Apnea notturna e Alzheimer: quali sono i legami
Un nuovo studio trova che i disturbi respiratori durante il sonno hanno una correlazione con la malattia di Alzheimer. La domanda tuttavia è se sia l’Alzheimer, nelle fasi precliniche, a far insorgere i disturbi respiratori notturni o viceversa
I disturbi respiratori del sonno (o SDB), con l’apnea ostruttiva (OSAS), sono stati correlati alla malattia di Alzheimer (AD) da un nuovo studio condotto dai ricercatori della New York University School of Medicine.
La questione tuttavia è se sia l’Alzheimer, nelle fasi precliniche, a far insorgere i disturbi respiratori notturni o viceversa. Scoprire questo potrebbe, inoltre, spiegare il perché dell’aumento in gran numero dei disturbi respiratori del sonno negli anziani.
«E’ davvero la questione dell’uovo e della gallina – ha commentato il dottor Ricardo Osorio S., professore assistente di ricerca presso la NYU School of Medicine nel comunicato dell’American Thoracic Society – Il nostro studio non ha determinato la direzione della causalità e, in effetti, non ha scoperto una significativa associazione tra le due fino a quando abbiamo approfondito i dati sui pazienti magri e obesi».
Lo studio, presentato all’American Thoracic Society International Conference che si tiene a Philadelphia dal 17 a 22 maggio 2013, è stato condotto su 68 pazienti, senza problemi cognitivi, che sono stati monitorati per due notti, a casa propria, al fine di scovare eventuali sintomi di SDB. Durante i test sono stati anche eseguiti degli esami diagnostici per individuare un qualche segno della presenza dell’AD.
Tra i vari esami, sono stati presi in considerazione dai ricercatori la presenza di P-Tau, T-Tau e Abeta42 in CSF, FDG-PET (per misurare il metabolismo del glucosio), Pittsburgh compound B (PiB) PET al fine di misurare i livelli di amiloide. Per mezzo di una risonanza magnetica strutturale si è misurato il volume dell’ippocampo.
Quando tuttavia i ricercatori hanno preso in considerazione la massa corporea, hanno scoperto che i pazienti con SDB magri – ossia quelli con un indice di massa corporea inferiore a 25 –presentavano diversi biomarcatori specifici e non specifici di rischio di AD.
Tra i pazienti obesi con BMI superiore a 25, l’ipometabolismo del glucosio è stato riscontrato anche nel lobo temporale mediale, ma non è stato significativo in altre regioni Alzheimer suscettibili.

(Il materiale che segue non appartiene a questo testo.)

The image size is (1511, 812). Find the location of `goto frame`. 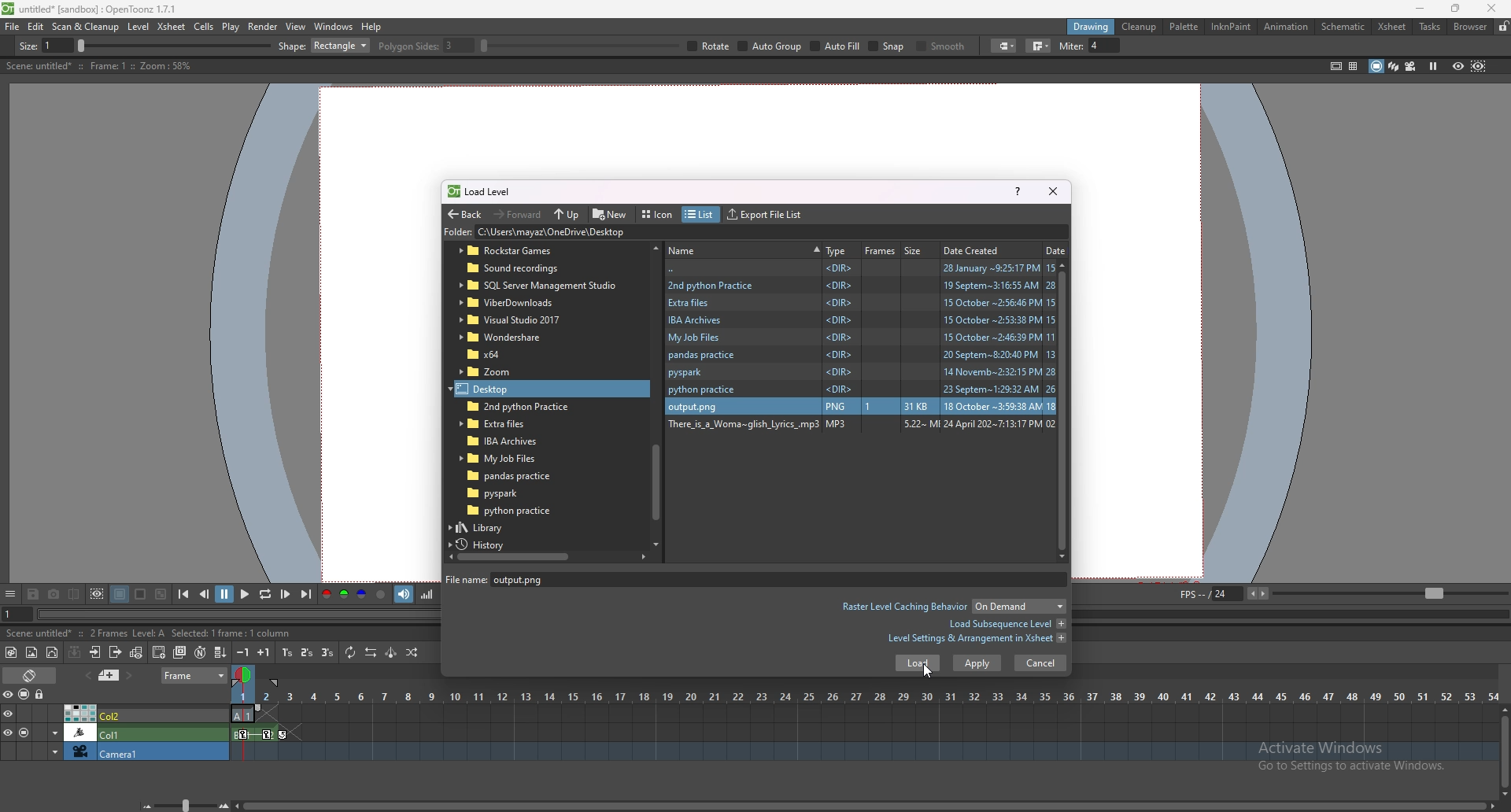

Secondo il dottor Osorio, i messaggeri biochimici dell’AD sono presenti da 15 a 20 anni prima della manifestazione di uno qualsiasi dei sintomi attualmente riconosciuti, dopo che siano diventati evidenti.
Per esempio, un ridotto metabolismo del glucosio nelle regioni AD-vulnerabili, una diminuzione del volume ippocampale, i cambiamenti nella P-Tau, T-Tau e Abeta42 e un aumentato legame di PIB-PET, sono riconosciuti come marcatori di rischio per l’AD, e sono stati segnalati essere anormali in soggetti sani prima dell’insorgenza della malattia.
In particolare, nello studio è emerso come i soggetti più magri con disturbi respiratori del sonno avessero questi biomarcatori per il rischio di AD. In più, i pazienti magri con SDB mostravano di averte un più piccolo ippocampo rispetto ai pazienti magri del gruppo di controllo senza SDB.
Il prossimo passo dei ricercatori sarà quello di valutare la propria tesi con un nuovo più approfondito studio con cui cercare di trovare un nesso di causalità tra i disturbi respiratori del sonno (SDB) – comprese le apnee – e la malattia di Alzheimer (AD). Questo servirà a comprendere se e chi causi cosa.
«Se ci sono cambiamenti nei biomarcatori, possono indicare che gli SDB stanno causando l’AD. Se non cambiano, la probabile conclusione è che questi pazienti stanno andando a sviluppare l’AD, con o senza CPAP [Continuous Positive Airway Pressure*], e che l’AD può sia essere la causa delle apnee o queste possono semplicemente coesistere con i SDB come parte dell’invecchiare», conclude il dottor Osorio.
* CPAP: un trattamento per la sindrome delle apnee ostruttive del sonno.